[Items from a dataset]
◆ ◆ ◆
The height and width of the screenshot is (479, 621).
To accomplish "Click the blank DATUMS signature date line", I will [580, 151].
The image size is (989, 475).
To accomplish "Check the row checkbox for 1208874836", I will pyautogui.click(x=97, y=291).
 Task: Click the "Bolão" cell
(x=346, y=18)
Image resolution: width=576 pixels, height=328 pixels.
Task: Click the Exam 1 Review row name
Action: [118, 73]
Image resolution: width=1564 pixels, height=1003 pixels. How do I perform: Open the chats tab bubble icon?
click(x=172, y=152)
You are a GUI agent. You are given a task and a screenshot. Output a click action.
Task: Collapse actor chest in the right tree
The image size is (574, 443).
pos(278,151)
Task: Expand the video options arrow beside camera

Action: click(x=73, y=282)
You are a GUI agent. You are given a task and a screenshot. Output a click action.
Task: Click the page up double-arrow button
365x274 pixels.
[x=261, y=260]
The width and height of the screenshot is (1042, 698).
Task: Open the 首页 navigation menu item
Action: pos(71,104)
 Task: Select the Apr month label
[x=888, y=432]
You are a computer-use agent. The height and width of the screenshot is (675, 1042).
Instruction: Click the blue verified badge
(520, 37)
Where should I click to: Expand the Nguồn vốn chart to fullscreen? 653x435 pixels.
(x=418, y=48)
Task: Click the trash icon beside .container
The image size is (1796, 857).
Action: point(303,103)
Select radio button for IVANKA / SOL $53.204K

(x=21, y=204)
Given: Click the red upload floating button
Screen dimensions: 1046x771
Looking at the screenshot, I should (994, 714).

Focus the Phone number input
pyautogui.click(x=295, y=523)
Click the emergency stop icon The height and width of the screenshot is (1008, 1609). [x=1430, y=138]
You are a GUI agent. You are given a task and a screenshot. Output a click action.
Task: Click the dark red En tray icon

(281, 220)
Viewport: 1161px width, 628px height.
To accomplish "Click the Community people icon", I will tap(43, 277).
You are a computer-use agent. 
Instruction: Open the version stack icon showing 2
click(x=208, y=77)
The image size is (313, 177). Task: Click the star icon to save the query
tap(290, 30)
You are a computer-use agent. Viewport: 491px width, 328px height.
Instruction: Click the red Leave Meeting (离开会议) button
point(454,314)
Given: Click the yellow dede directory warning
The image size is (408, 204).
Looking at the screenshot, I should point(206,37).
◆ ◆ ◆
Each entry needs to be transcribed exactly.

The height and width of the screenshot is (479, 621).
To accomplish "Click the blank DATUMS signature date line", I will [580, 151].
The image size is (989, 475).
To accomplish "Check the row checkbox for 1208874836", I will pyautogui.click(x=97, y=291).
 Task: Click the "Bolão" cell
(x=346, y=18)
Image resolution: width=576 pixels, height=328 pixels.
Task: Click the Exam 1 Review row name
Action: [118, 73]
Image resolution: width=1564 pixels, height=1003 pixels. How do I perform: Open the chats tab bubble icon?
click(x=172, y=152)
You are a GUI agent. You are given a task and a screenshot. Output a click action.
Task: Collapse actor chest in the right tree
The image size is (574, 443).
pos(278,151)
Task: Expand the video options arrow beside camera

Action: click(x=73, y=282)
You are a GUI agent. You are given a task and a screenshot. Output a click action.
Task: Click the page up double-arrow button
365x274 pixels.
[x=261, y=260]
The width and height of the screenshot is (1042, 698).
Task: Open the 首页 navigation menu item
Action: pos(71,104)
 Task: Select the Apr month label
[x=888, y=432]
You are a computer-use agent. The height and width of the screenshot is (675, 1042).
Instruction: Click the blue verified badge
(520, 37)
Where should I click to: Expand the Nguồn vốn chart to fullscreen? 653x435 pixels.
(x=418, y=48)
Task: Click the trash icon beside .container
The image size is (1796, 857).
Action: point(303,103)
Select radio button for IVANKA / SOL $53.204K

(x=21, y=204)
Given: Click the red upload floating button
Screen dimensions: 1046x771
Looking at the screenshot, I should (994, 714).

Focus the Phone number input
pyautogui.click(x=295, y=523)
Click the emergency stop icon The height and width of the screenshot is (1008, 1609). [x=1430, y=138]
You are a GUI agent. You are given a task and a screenshot. Output a click action.
Task: Click the dark red En tray icon

(281, 220)
Viewport: 1161px width, 628px height.
To accomplish "Click the Community people icon", I will tap(43, 277).
You are a computer-use agent. 
Instruction: Open the version stack icon showing 2
click(x=208, y=77)
The image size is (313, 177). Task: Click the star icon to save the query
tap(290, 30)
You are a computer-use agent. Viewport: 491px width, 328px height.
Instruction: Click the red Leave Meeting (离开会议) button
point(454,314)
Given: Click the yellow dede directory warning
The image size is (408, 204).
Looking at the screenshot, I should point(206,37).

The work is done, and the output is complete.